Loss-of-Function Deletion of the Steroid Receptor Coactivator-1 Gene in Mice Reduces Estrogen Effect on the Vascular Injury Response

Abstract

The steroid receptor coactivator-1 (SRC-1) is a transcriptional coactivator for nuclear receptors including estrogen receptor (ER). SRC-1 can interact with ER in an estrogen binding-dependent manner to potentiate the transcriptional activity of ER. Previous studies showed that SRC-1 was required for the full function of ER in cultured cells and in the reproductive system. In this study, we have tested the hypothesis that SRC-1 is required for the inhibition of neointima formation by estrogen in a vascular wall. The expression of SRC-1 protein in the vascular wall was examined by immunoblotting and immunohistochemistry.
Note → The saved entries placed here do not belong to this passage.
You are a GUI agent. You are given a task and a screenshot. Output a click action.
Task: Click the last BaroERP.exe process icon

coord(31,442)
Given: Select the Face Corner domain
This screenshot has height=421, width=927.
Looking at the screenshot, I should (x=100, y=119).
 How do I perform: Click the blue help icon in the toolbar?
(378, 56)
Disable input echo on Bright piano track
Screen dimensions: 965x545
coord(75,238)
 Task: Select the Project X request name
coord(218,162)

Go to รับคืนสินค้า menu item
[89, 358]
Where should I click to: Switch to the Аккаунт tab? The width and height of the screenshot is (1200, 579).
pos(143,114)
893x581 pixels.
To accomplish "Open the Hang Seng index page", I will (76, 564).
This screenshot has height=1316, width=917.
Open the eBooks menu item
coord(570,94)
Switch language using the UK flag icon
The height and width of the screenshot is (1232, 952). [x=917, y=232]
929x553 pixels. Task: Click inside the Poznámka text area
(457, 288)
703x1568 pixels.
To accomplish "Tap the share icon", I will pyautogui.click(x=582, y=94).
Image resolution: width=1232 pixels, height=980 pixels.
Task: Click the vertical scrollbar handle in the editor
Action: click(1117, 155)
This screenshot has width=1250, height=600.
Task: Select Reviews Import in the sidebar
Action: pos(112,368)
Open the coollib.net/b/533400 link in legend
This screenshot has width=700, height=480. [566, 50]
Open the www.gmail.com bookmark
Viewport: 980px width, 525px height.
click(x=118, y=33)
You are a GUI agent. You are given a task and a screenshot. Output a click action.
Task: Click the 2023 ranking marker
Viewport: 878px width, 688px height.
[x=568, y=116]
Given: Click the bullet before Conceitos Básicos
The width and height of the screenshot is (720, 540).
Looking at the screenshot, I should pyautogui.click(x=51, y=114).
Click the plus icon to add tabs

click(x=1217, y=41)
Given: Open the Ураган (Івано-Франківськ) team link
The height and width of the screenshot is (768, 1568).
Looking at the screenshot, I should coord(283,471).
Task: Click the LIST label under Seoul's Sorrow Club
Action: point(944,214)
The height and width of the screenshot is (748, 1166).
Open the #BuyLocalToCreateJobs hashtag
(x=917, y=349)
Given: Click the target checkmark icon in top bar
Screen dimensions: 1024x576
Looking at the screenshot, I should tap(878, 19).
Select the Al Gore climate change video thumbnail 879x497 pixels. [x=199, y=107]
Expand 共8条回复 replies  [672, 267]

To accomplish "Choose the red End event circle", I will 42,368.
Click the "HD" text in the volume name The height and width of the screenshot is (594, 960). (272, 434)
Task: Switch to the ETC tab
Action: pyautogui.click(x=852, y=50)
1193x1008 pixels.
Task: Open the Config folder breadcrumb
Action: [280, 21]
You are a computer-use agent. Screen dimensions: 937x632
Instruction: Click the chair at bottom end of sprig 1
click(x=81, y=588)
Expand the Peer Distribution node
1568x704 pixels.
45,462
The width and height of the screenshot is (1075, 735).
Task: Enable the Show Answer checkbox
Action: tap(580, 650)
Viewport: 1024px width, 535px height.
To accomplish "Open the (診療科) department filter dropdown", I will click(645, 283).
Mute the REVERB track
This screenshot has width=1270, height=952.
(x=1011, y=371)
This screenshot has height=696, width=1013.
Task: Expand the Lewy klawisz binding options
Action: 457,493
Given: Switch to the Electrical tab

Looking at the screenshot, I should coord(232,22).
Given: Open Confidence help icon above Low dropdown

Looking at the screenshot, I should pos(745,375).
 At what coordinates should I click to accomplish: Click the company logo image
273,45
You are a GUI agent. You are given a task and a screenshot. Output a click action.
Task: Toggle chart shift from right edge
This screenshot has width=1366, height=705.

Wild-type and SRC-1 null mice were ovariectomized, and then unilateral ligation of the carotid artery was performed to induce neointima growth in these mice. Mice were treated with placebo or estrogen. Neointima growth near the ligation site was examined and quantitatively analyzed. These experiments demonstrated that SRC-1 was expressed in the endothelial cells (ECs), vascular smooth muscle cells (VSMCs), and neointima cells. The neointima growth induced by the ligation of common carotid artery was almost completely inhibited by estrogen in wild-type mice, but was only partially inhibited in SRC-1-null mice. Further analysis revealed that the blunted inhibition of neointima formation by estrogen was attributed to a less inhibition of neointimal cell proliferation. SRC-1 is expressed in ECs, VSMCs, and neointima cells. SRC-1 expression in these cells facilitates estrogen/ER-mediated vasoprotection through the inhibition of neointima formation after a vascular injury.